With steel output in the United States remaining below 2022 levels, a disinterested export market could mean ferrous scrap prices are poised to drop by $20 per ton or more in the early-May buying period.
Davis Index says its initial conversations with buyers and sellers in the U.S. have it projecting $20- to $50-per-ton declines in May compared with April (depending on the grade and region). In this scenario, mills are predicted to make smaller scrap purchases in May after having restocked in the first four months of this year to recover from end of 2022 inventory clear-outs.
At the same time, buyers in Turkey and the Indian subcontinent seem poised to add to the misery by having likewise lowered their bids for U.S.-sourced scrap as April turned to May.
According to Davis Index, buyers arranging deliveries of heavy melting steel (HMS) scrap to ports in Bangladesh, India and Pakistan typically were paying $5 per ton less May 3 compared with late April. Some May Turkish deliveries were holding steady while others also were dropping by around $5 per ton.
However, at least one trader tells Recycling Today the pressure to lower scrap prices might not hold for long with economic conditions and steel consumption holding steady in several of the world’s largest economies. With the Ramadan holiday having ended, he predicts the price drops will prove short-lived.

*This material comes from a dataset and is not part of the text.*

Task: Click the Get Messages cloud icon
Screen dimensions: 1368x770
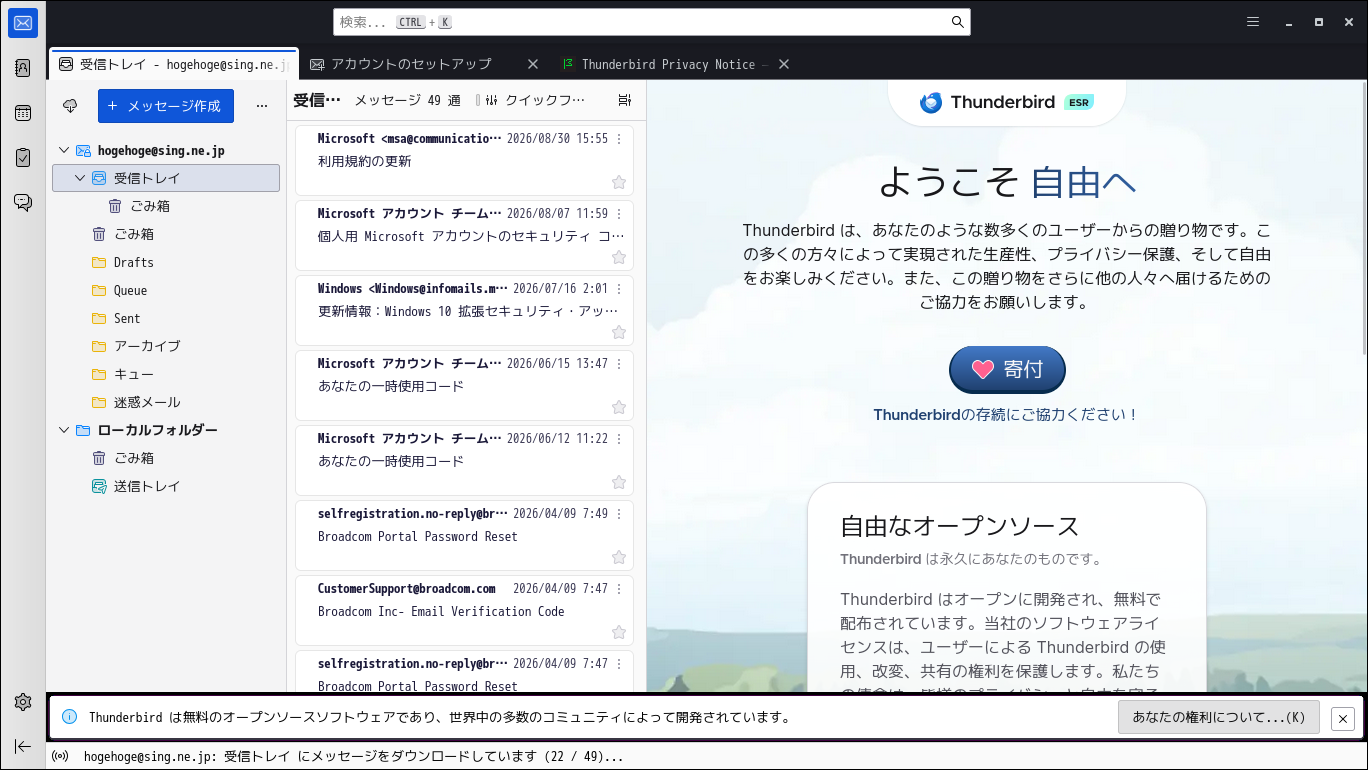Action: [x=70, y=106]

“We’re going to see Turkish prices move up again [after] Ramadan because buyers need to buy,” he says. “The first two or three buyers will luck out and get their cargoes at the current bottom, then we’ll some sellers backing off holding out for better prices realizing we’re on the move again.
“India won’t have much of a choice and will also move their prices up as a result of the U.S. East Coast sales moving up, and eventually the U.S. domestic mills for May will also kick it up a few notches.”

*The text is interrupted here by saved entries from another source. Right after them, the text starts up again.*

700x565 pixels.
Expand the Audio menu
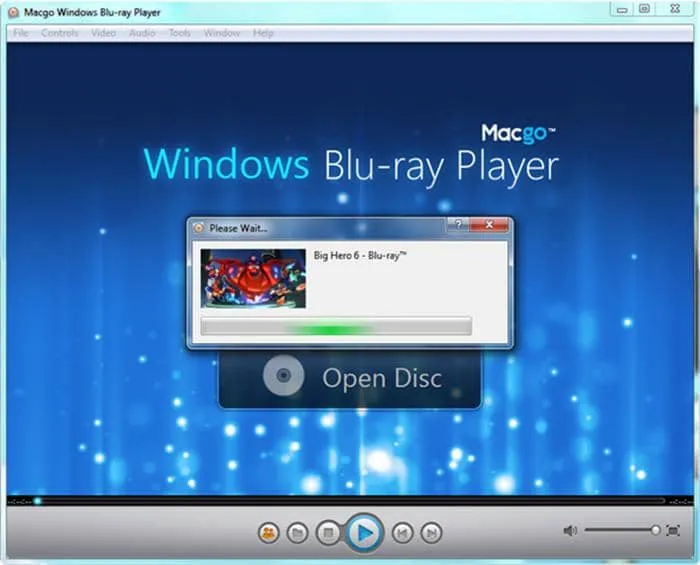142,33
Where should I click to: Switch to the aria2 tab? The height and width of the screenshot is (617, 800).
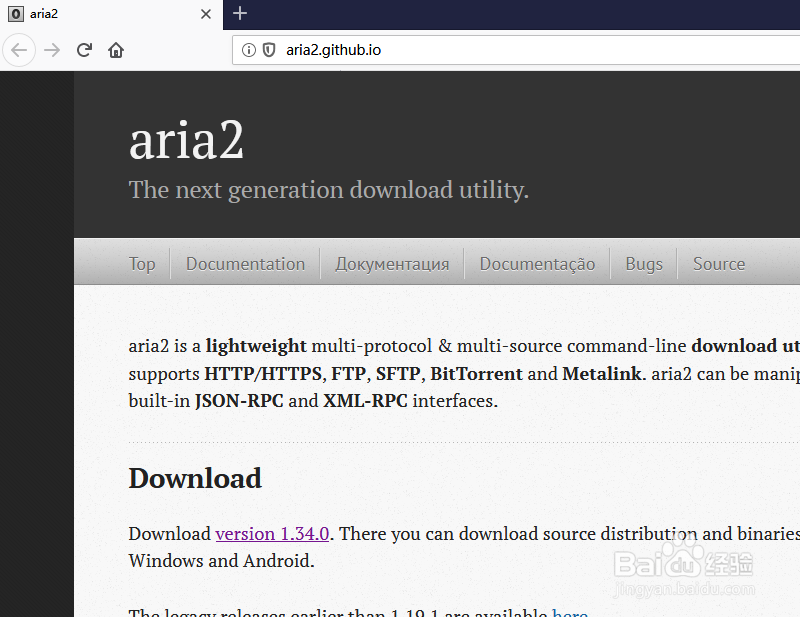100,14
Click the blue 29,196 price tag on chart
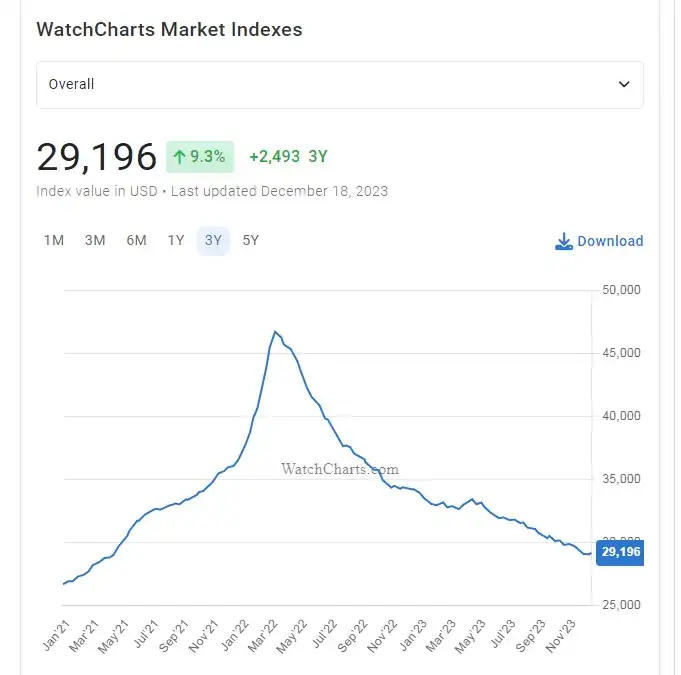The image size is (681, 675). (620, 552)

On the supply side, several processors attending the 2023 Institute of Scrap Recycling Industries (ISRI) convention in Nashville, Tennessee, in mid-April indicated to Recycling Today that their 2023 inbound material flows remain below 2022 levels, or stable at best.
The modest scrap flows seem to match modest domestic steel production figures thus far in 2023, though the global market is sounding a few positive notes.
Through the first four months of this year, the Washington-based American Iron and Steel Institute (AISI) says year-to-date production in the U.S., at around 28.4 million tons, is down 4.4 percent from the nearly 29.7 million tons produced in the same time frame in 2022.
In the final week of April 2023, mills in the U.S. operated at 76.3 percent of capacity and enjoyed a modest uptick in output, producing 0.9 percent more steel than in the prior week.
Globally, the Brussels-based World Steel Association (Worldsteel) says steel production in the 63 countries reporting to it was up by 1.7 percent in March of this year compared with March 2022.
The good news for U.S. scrap processors is that three of their major markets all display some signs of optimism. Perhaps most importantly, while extra workdays likely contributed to increased output in the U.S., healthy demand also could have played a role in domestic steel output growing by 11.7 percent in March 2023 compared with the prior month.
Also in March, Indian steelmakers produced 11.4 million metric tons of steel, a 14 percent increase from the 10 million metric tons made in February, Worldsteel says.
In Turkey, the largest export market by volume steel output rose 28.6 percent month to month, from 2.1 million metric tons this February to 2.7 million metric tons in March. The country’s scrap-fed electric arc furnace (EAF) steel mills are rebounding from and responding to the damage suffered from devastating earthquakes in February.